At the time of writing (August 2nd), US equities are lower during the first two trading days in August and the USD a bit stronger, supported by risk-off sentiment due to geopolitical tension arising from US Speaker Pelosi's trip to Taipei, Taiwan. On August 2nd, with the Taiwan issue front and center, the CNY was among the strongest currencies (vs EM and vs G10) . Shown here vs EM.
Turning to EURUSD, in this CNBC clip, Founder Jens Nordvig talks about how the most recent EUR parity differs from 20 years ago. Continuing on the topic of the single currency, July 26th marked the 10 year anniversary of then ECB President Mario Draghi’s “whatever it takes” speech. In this Substack, which is not behind a paywall, Chief Economic Advisor Chris Marsh considers the importance of Draghi's speech/declaration from a long term perspective.
On the topic of Mario Draghi, he resigned as PM of Italy in late July after a vote of confidence in his government of national unity (incl. M5S, Lega, FI, PD) was brought forward in the Senate, only to meet with abstentions from the M5S as well as from the Lega and FI. Draghi remains as caretaker leader until a general election happens in the last week of September or the first week of October.

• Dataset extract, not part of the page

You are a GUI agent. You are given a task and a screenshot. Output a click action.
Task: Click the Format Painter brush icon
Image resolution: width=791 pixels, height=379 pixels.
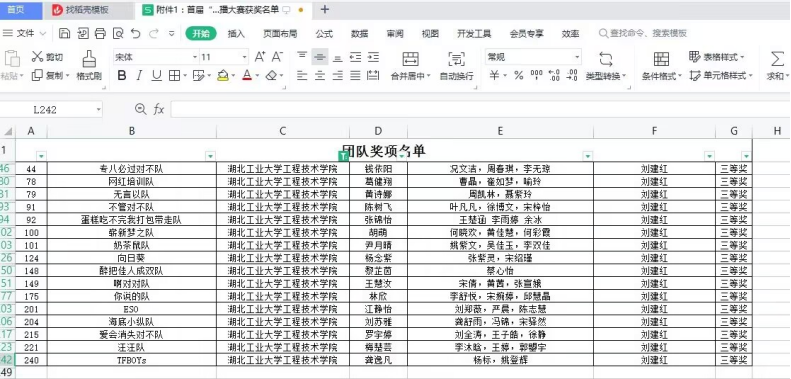tap(89, 59)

With some political turmoil and an energy crisis (more below) in Europe, we likely have not seen the bottom in EUR or the high in USD yet.
Chart: USD relationship to risk. USD "Outperformace" vs SPX w/w%. Yellow dot is Aug 2. Red triangles are recent weekly results for end of July - USD weaker as SPX rallied.
European Gas Situation
In July, there was removal of a near-term tail risk in relation to European gas flows. After shutdown for a maintenance period, the Nordstream pipeline resumed flows to Europe on July 21st, though at a reduce rate (chart). In June flows were cut to 40% of capacity. Now, post the July maintenance period shutdown, flows are operating at 29-15% capacity (chart below). Uncertainty is ongoing as there is no clarity on what Russia will supply ahead.
Media and Announcements
Jens Nordvig spoke to Bloomberg Surveillance August 3rd on the Fed-speak push-back re the rates rally.
We are pleased to announce the promotion of Chris Marsh to Chief Economic Advisor, formalizing his central role in mapping out our frameworks for global monetary policy and liquidity analysis.
Chief Economic Advisor Chris Marsh is quoted in this article in The Economist on the tough spot the UK and BoE are in: "Chris Marsh of Exante Data, a research firm, describes rate-setters as 'moving from meeting to meeting and feeling their way'".
The content in this piece is partly based on proprietary analysis that Exante Data does for institutional clients as part of its full macro strategy and flow analytics services. The content offered here differs significantly from Exante Data’s full service and is less technical as it aims to provide a more medium-term policy relevant perspective.